* _課題_
1. 引用文によると、映画『パンドラの箱』を撮った監督は誰ですか。
2. 引用文から、「G.W.パプスト『パンドラの箱』(Die buechse der」から「ィルムを観る機会がなかった。」までのすべてを、一字も変えずに抜き出してください。
3. 引用文に登場する人物名を、愛称を除いてすべて挙げてください。

パンドラの箱


G.W.パプスト『パンドラの箱』(Die buechse der Pandora, 1929)をDVDにて観る。ファム・ファタールとして著名な「ルル」こと、ルイーズ・ブルックスの代表作である。


パンドラの箱 クリティカル・エディション [DVD]

パンドラの箱 クリティカル・エディション [DVD]


かつて大岡昇平『ルイズ・ブルックスと「ルル」』(中央公論社1984)以来、映画『パンドラの箱』と、主演女優ルイーズ・ブルックスへの関心が持続していたが、フィルムを観る機会がなかった。


ルイズ・ブルックスと「ルル」

ルイズ・ブルックスと「ルル」

* _提供データ_
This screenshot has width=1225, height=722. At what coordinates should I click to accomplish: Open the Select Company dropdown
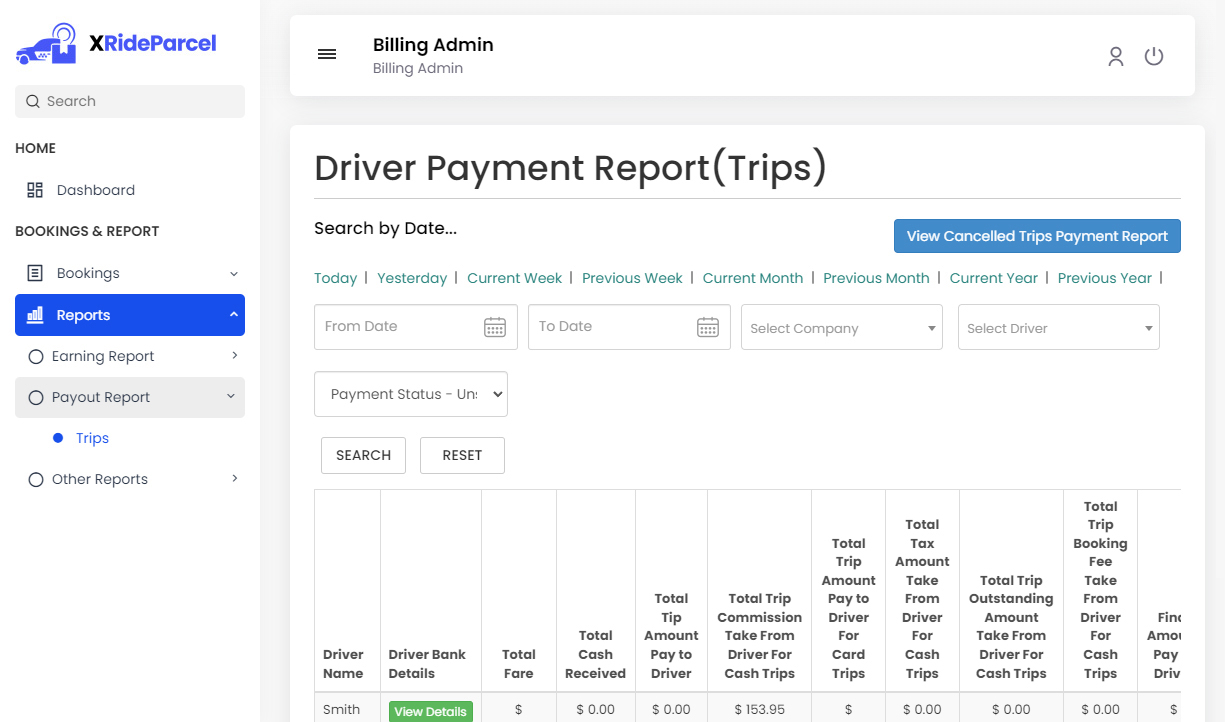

* _解答_
1. G.W.パプストです。

2.
G.W.パプスト『パンドラの箱』(Die buechse der Pandora, 1929)をDVDにて観る。ファム・ファタールとして著名な「ルル」こと、ルイーズ・ブルックスの代表作である。


パンドラの箱 クリティカル・エディション [DVD]

パンドラの箱 クリティカル・エディション [DVD]


かつて大岡昇平『ルイズ・ブルックスと「ルル」』(中央公論社1984)以来、映画『パンドラの箱』と、主演女優ルイーズ・ブルックスへの関心が持続していたが、フィルムを観る機会がなかった。

3. G.W.パプスト、ルイーズ・ブルックス、大岡昇平